**WHAT IS REQUIRED:**
Can you reproduce the records from the start through the line containing "pos(897,37)", changing "battery icon" to "Wi-Fi icon" and leaving everything else untouched?

---------- RECORDS FOR THE EXERCISE

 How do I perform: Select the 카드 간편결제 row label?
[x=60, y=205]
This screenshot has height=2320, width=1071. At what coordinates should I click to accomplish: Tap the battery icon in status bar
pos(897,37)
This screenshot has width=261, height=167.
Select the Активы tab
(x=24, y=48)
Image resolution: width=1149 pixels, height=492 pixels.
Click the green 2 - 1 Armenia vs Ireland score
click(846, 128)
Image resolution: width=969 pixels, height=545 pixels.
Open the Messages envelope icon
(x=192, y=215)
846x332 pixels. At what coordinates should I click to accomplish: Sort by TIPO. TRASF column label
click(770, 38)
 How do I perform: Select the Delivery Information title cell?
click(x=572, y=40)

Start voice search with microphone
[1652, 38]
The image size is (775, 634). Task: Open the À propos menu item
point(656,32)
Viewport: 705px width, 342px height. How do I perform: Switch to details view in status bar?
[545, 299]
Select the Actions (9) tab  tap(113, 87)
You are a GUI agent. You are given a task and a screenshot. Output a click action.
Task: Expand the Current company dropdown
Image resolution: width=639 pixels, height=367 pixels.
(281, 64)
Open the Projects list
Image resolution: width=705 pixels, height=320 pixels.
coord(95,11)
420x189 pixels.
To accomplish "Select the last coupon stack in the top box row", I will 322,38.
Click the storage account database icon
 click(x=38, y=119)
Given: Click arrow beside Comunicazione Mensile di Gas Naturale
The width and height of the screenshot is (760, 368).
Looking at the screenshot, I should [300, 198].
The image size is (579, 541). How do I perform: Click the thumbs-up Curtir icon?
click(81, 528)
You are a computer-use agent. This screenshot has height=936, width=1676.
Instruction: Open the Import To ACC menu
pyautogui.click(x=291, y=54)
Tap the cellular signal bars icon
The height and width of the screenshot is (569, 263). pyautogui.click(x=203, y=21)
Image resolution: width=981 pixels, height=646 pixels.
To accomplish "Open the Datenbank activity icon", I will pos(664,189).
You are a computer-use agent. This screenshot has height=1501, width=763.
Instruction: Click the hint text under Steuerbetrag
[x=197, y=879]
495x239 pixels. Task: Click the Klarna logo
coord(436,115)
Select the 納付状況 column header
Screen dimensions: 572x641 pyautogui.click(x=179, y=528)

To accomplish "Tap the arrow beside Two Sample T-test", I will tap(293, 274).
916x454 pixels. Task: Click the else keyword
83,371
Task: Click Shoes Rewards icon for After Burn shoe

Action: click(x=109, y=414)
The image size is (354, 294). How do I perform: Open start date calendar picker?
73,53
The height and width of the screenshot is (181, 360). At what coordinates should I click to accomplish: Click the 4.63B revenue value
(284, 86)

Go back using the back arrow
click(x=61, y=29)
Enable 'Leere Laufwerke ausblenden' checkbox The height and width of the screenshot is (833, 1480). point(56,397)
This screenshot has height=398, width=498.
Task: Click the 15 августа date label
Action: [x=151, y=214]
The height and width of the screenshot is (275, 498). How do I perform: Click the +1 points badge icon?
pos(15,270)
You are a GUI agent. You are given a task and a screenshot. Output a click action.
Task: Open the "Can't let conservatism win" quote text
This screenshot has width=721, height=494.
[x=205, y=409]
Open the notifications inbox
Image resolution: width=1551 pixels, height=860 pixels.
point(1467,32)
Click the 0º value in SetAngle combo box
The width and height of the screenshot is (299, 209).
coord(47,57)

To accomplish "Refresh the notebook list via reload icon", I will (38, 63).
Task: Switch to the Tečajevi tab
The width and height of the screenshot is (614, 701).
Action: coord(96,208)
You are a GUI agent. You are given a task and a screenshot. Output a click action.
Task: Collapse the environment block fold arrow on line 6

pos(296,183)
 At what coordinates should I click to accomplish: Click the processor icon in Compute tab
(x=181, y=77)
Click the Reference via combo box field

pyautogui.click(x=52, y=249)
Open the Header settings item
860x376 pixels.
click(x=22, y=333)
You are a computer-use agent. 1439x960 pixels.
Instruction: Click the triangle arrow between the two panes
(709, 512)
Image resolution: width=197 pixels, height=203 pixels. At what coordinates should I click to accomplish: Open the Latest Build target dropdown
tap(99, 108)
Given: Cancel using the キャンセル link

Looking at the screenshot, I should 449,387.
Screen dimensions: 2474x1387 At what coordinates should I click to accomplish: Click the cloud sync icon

--------------------

**FULL OUTPUT:**
 How do I perform: Select the 카드 간편결제 row label?
[x=60, y=205]
This screenshot has height=2320, width=1071. At what coordinates should I click to accomplish: Tap the Wi-Fi icon in status bar
pos(897,37)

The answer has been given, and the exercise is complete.